Ci sono tante “sere” nella vita, tanti momenti in cui tutto sembra finire, soprattutto la speranza: e sono i momenti nei quali una novità che arriva dirompente non lascia certo il tempo che trova perchè ti scuote, ti rivoluziona, ti fa ribollire dentro, magari ti fa anche star male, ma è sempre qualcosa di profondamente decisivo.
È qualcosa che ti fa perdere la paura, che ti fa correre nel buio della notte, come accadde a quei due che da Gerusalemme stavano tornando al loro villaggio di Emmaus, privi di speranza, immersi in una sera nella quale l'unica novità poteva essere rappresentata da un pellegrino sconosciuto che camminava con loro parlando di ciò che era accaduto a Gesù nei giorni precedenti. E poi, l'intuizione di chiedere a quello sconosciuto “Resta con noi, perché è sera” e accorgersi che in quella sera della vita i loro occhi si riaprono alla speranza.

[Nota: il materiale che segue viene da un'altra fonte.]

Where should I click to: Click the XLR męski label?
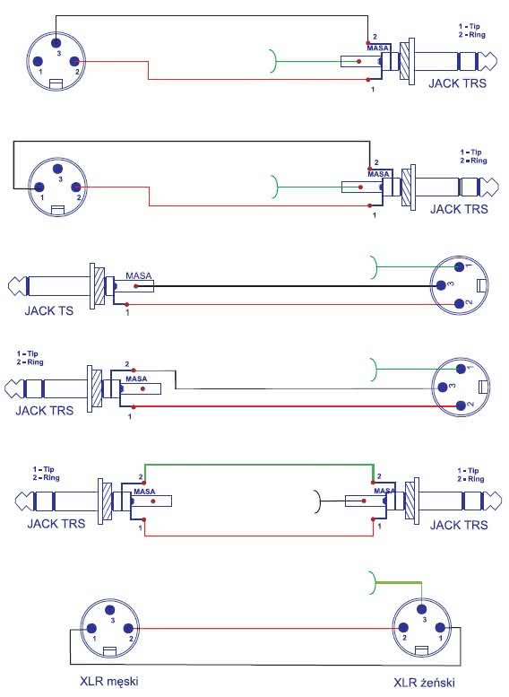point(108,681)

Capitò così anche la sera di Pentecoste, il giorno in cui i giudei osservanti celebravano la festa delle sette settimane, cioè il tempo trascorso dalla notte dell'Esodo al giorno in cui Mosè ricevette le Tavole della Legge sul Sinai; lo stesso tempo in cui, a primavera inoltrata, si iniziavano a raccogliere i primi frutti della terra. I Dodici, riuniti in un luogo a porte chiuse - chiuse come il loro cuore alla speranza - stanno per assistere alla conclusione dell'ennesimo giorno di festa trascorso come un giorno qualsiasi, senza alcuna voglia di festeggiare né la Legge di Mosè che il Maestro aveva insegnato loro a superare, né di gioire per i frutti di una terra che ora non avevano più, perché per seguire Lui avevano lasciato tutto in case, campi, terreni e familiari.
E così, mentre il giorno stava per finire, all'improvviso dal cielo arriva qualcosa che nessuno aspettava più, qualcosa che non rientrava nelle loro attese, qualcosa che sconvolge il loro torpore, qualcosa che illumina a giorno anche la sera più buia, qualcosa che non può lasciare indifferenti, qualcosa che sconvolge talmente le loro vite da prendere possesso addirittura della loro bocca e della loro voce permettendo loro di parlare in lingue diverse e totalmente sconosciute a chi, a mala pena sapeva solo l'aramaico materno.
Adesso, invece, si parla greco, latino, arabo perché è arrivato Qualcuno che non riesce a lasciare indifferenti, e quando arriva ti sconvolge l'esistenza, senza neppure lasciarti il tempo di ragionare perché la sua forza ti trascina per strada ad annunziare le grandi opere di Dio; e ciò che più sconvolge, è il fatto che arriva mentre il giorno di Pentecoste stava per finire. Sembra proprio che per Dio, e per il dono del suo Spirito, non è mai troppo tardi.